La structure des quatre unités crée une fragmentation artificielle étant donné la similitude de fonctions entre les membres d’unités différentes. Il arrive de voir des salariés faisant sensiblement les mêmes tâches, mais qui appartiennent à des unités différentes.
Elle nuit à la capacité d’adaptation de Radio-Canada face aux défis reliés aux pressions financières et à la concurrence accrue dans notre secteur d’activités.
3. Sur quels critères se base le CCRI pour évaluer la structure syndicale d’une entreprise?
Le CCRI se base sur cinq (5) critères lorsqu’il s’agit d’évaluer si les unités de négociation qui existent au sein d’une entreprise sont viables :
- L’évolution des technologies et de l’environnement dans lequel évolue l’entreprise;
- La similarité et l’intégration des fonctions;
- Le climat de négociation;
- La communauté d’intérêts;
- L’impact de la structure sur la mobilité et la carrière des employés.

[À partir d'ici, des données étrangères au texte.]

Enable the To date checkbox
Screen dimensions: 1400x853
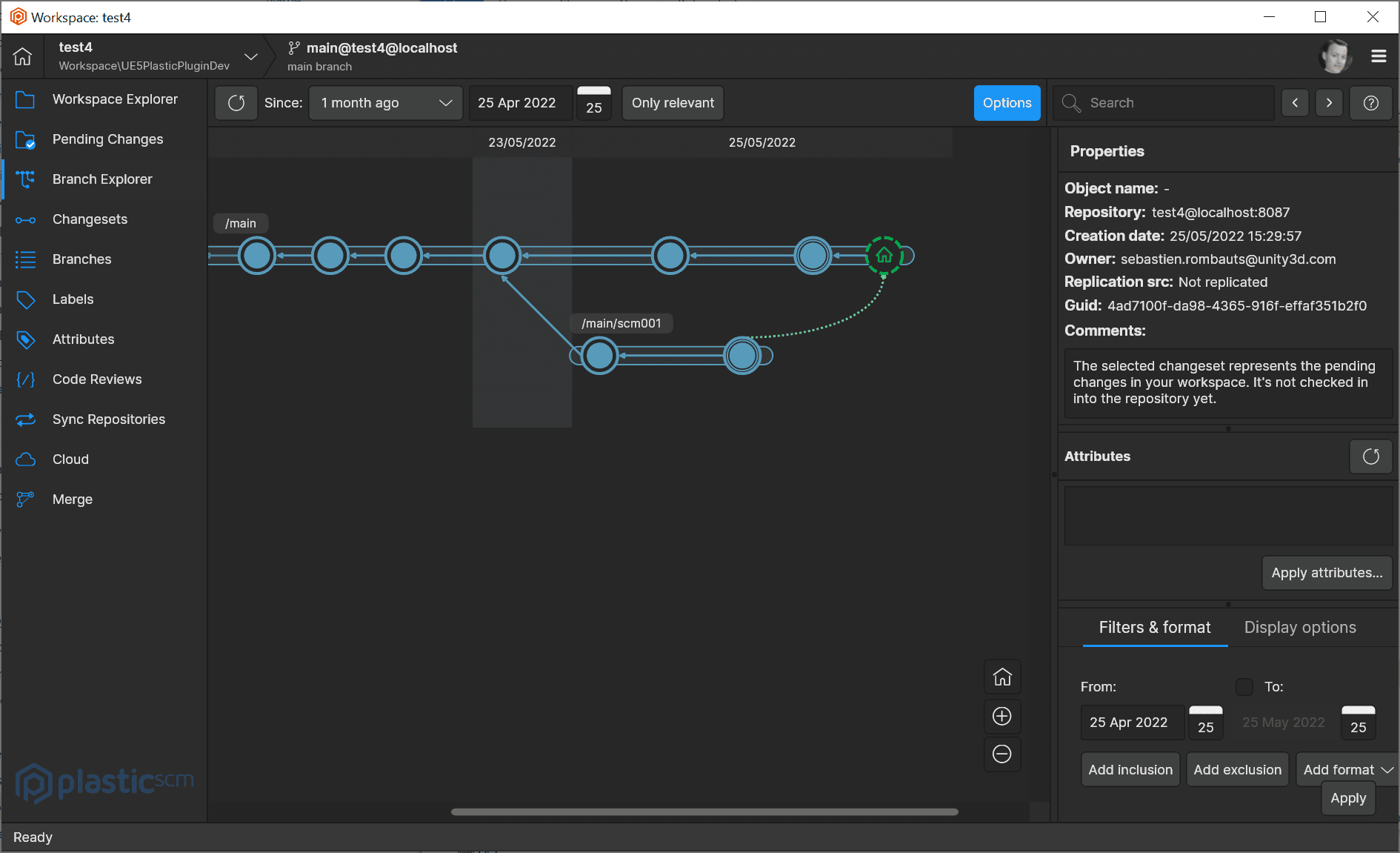(1244, 687)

4. Que se passe-t-il à partir du moment où une demande de révision est déposée au CCRI? La structure syndicale actuelle est-elle suspendue?

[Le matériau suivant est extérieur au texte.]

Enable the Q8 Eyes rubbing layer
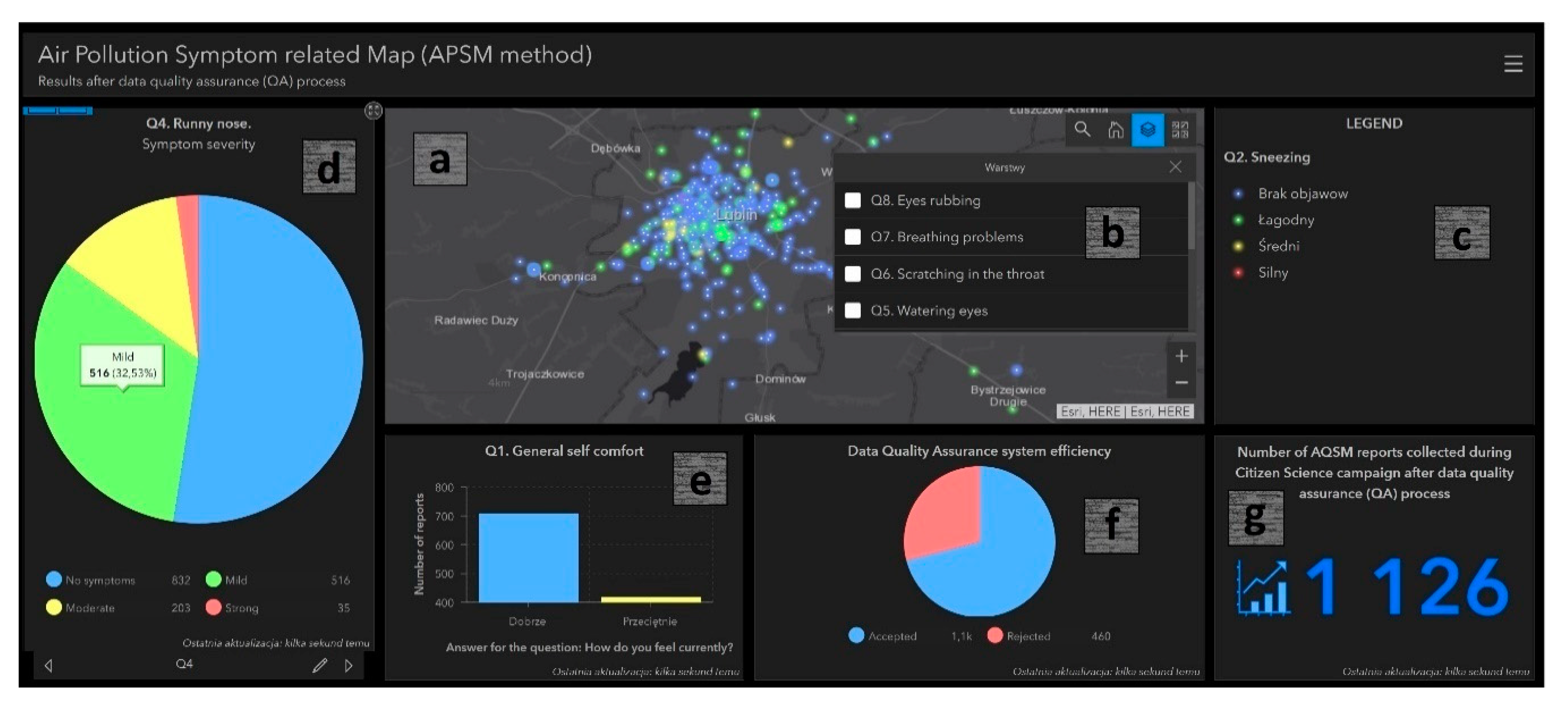This screenshot has width=1568, height=702. click(x=853, y=201)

Le statu quo prévaut suite au dépôt d’une demande de révision de la structure des unités de négociation. Les conventions collectives demeurent applicables. Radio-Canada et ses unités de négociation accréditées doivent négocier de bonne foi le renouvellement des conventions collectives qui arrivent à échéance pendant le processus. Au cours du processus, si le CCRI consent à une révision de la structure syndicale, il faudra que toutes les parties concernées discutent de la nouvelle structure à mettre en place dans le nouvel environnement économique et technologique de Radio-Canada.
5. Combien de temps peut durer le processus de révision?
À ce stade-ci, il est difficile de prévoir la durée des procédures et des audiences devant le Conseil. Cela dépendra largement de la position que prendront les parties concernées.
6. En quoi la structure syndicale actuelle empêche Radio-Canada de profiter pleinement des avancées technologiques?
Depuis 10 ans, la technologie a révolutionné les modes de production et transformé en profondeur le travail de nombreux salariés à Radio-Canada. Par exemple, l’ordinateur est maintenant un outil de montage, les téléphones intelligents permettent de réaliser des reportages audiovisuels et on peut diffuser facilement des contenus sur plusieurs plateformes au moyen d’équipements simples et conviviaux.
Or, la structure syndicale ne favorise pas l’adoption et l’exploitation de ces nouvelles technologies conviviales, car les différentes affiliations des employés dressent des obstacles à leur utilisation. Plusieurs employés, notamment ceux qui ont été embauchés au cours des récentes années, disposent d’une formation polyvalente qui inclut une connaissance approfondie des technologies de l’information et de toutes les étapes de la production. Ils aimeraient mettre en œuvre leur plein potentiel, mais la structure syndicale actuelle ne le favorise pas.